Peterson and Senate Agriculture Chairman Tom Harkin (D-Iowa) plan to discuss the agreement with other farm bill conferees this morning and declined to offer details of the plan last night.

The work on the bill yesterday came as President Bush blasted it as a "massive, bloated" measure that would do little to solve the problem of rising food prices. In remarks in the White House Rose Garden yesterday, Bush called on Congress to reduce subsidies and eliminate payments to "multimillionaire farmers."

Agriculture Secretary Ed Schafer told reporters yesterday that Bush would veto the bill unless lawmakers could resolve several issues to the administration's satisfaction.
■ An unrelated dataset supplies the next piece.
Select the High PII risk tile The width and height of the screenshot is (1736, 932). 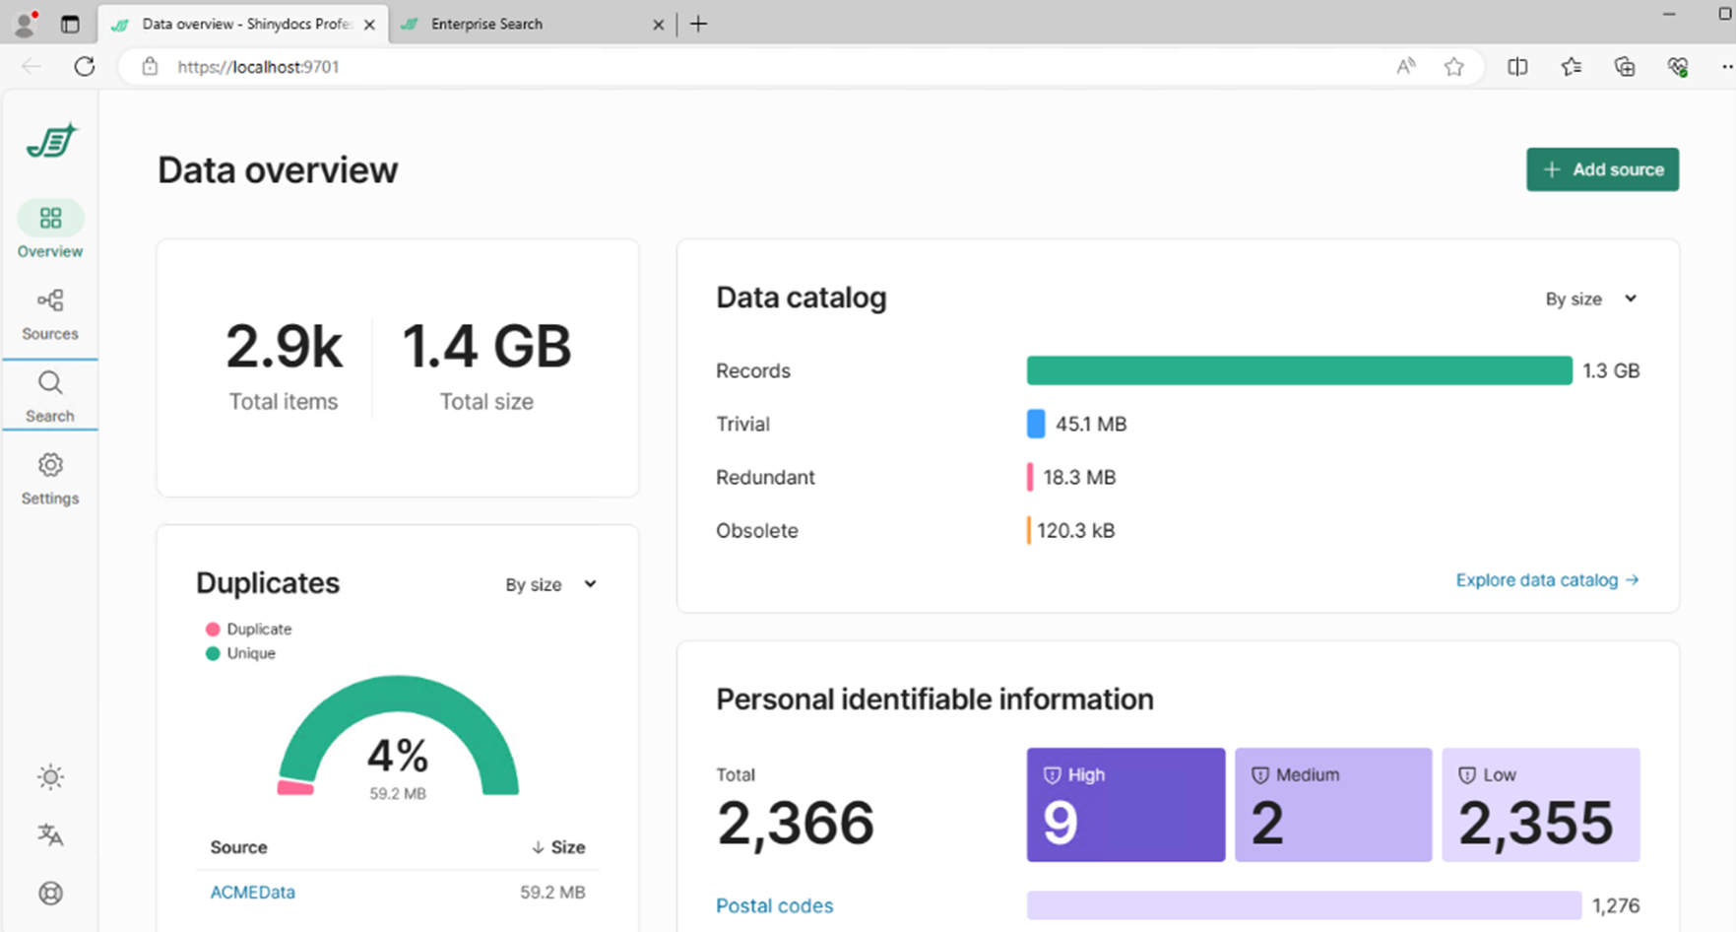(x=1125, y=805)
The White House still objects to its spending levels, funding sources and reforms, Schafer said in remarks at an Agriculture Department conference.
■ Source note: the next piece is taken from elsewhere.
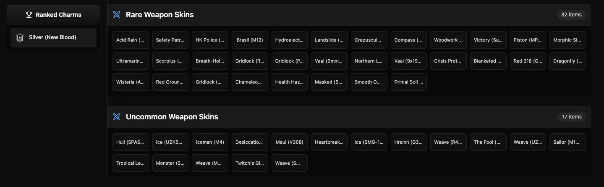The image size is (604, 187).
Task: Click the 17 items count badge
Action: point(572,117)
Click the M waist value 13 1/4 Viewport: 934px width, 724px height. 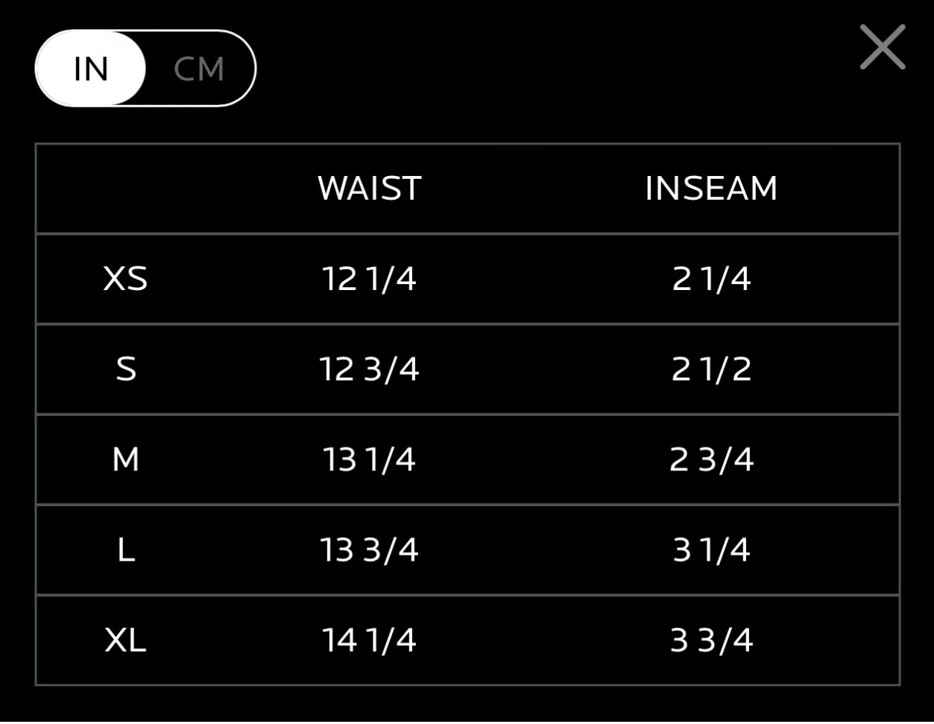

Schafer and Deputy Secretary Chuck Conner came to the Capitol yesterday to meet with lawmakers and voice their concerns about the bill. Lawmakers said that Schafer laid out the list of policy changes and reforms the administration included in its "parameters of a successful farm bill" sent to Congress in February. That list included requests to get rid of a sugar-to-ethanol program and lower the income limits for farm subsidy recipients.
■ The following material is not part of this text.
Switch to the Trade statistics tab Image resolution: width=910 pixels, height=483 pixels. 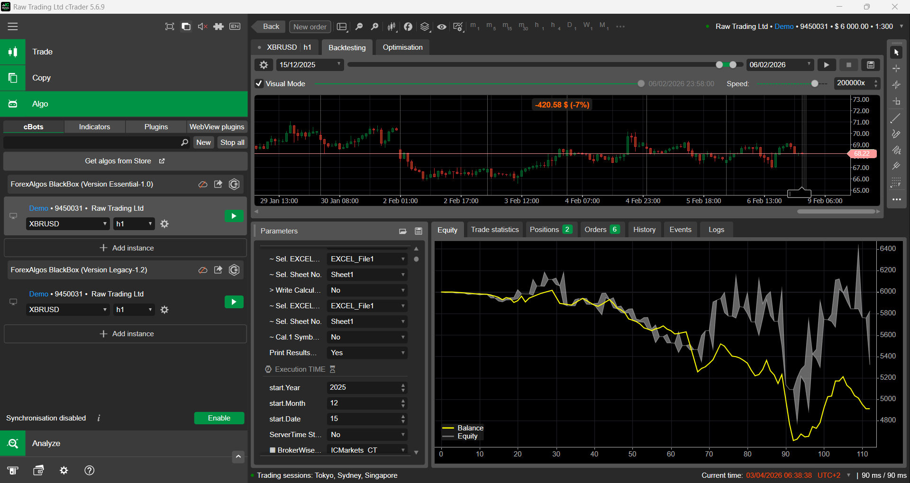click(494, 230)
The House-Senate negotiators said they are trying to respond to the administration's concerns. But Schafer and Conner were not there at the close of the negotiations and have not signed off on any of the agreements made among lawmakers.

"We hope the White House doesn't think they get 100 percent of what they want, that would be irrational, just like we don't get 100 percent of what we want," said Harkin. "We have come further toward the White House than they came toward us."

'A farm bill you can sign'

Senate Republicans are hoping they can change Bush's tune on the farm bill. Sen. Saxby Chambliss (R-Ga.) has requested a meeting with the president for a group of Senate Republicans to plead their case.

Chambliss' message? "We've got a farm bill you can sign," he said.

Chambliss requested the meeting on behalf of four other GOP Agriculture Committee members: Sens. Charles Grassley of Iowa, Thad Cochran of Mississippi, Pat Roberts of Kansas and Norm Coleman of Minnesota. All are on the conference committee except for Coleman, a freshman senator up for re-election, who wants to take the farm bill back to his home state.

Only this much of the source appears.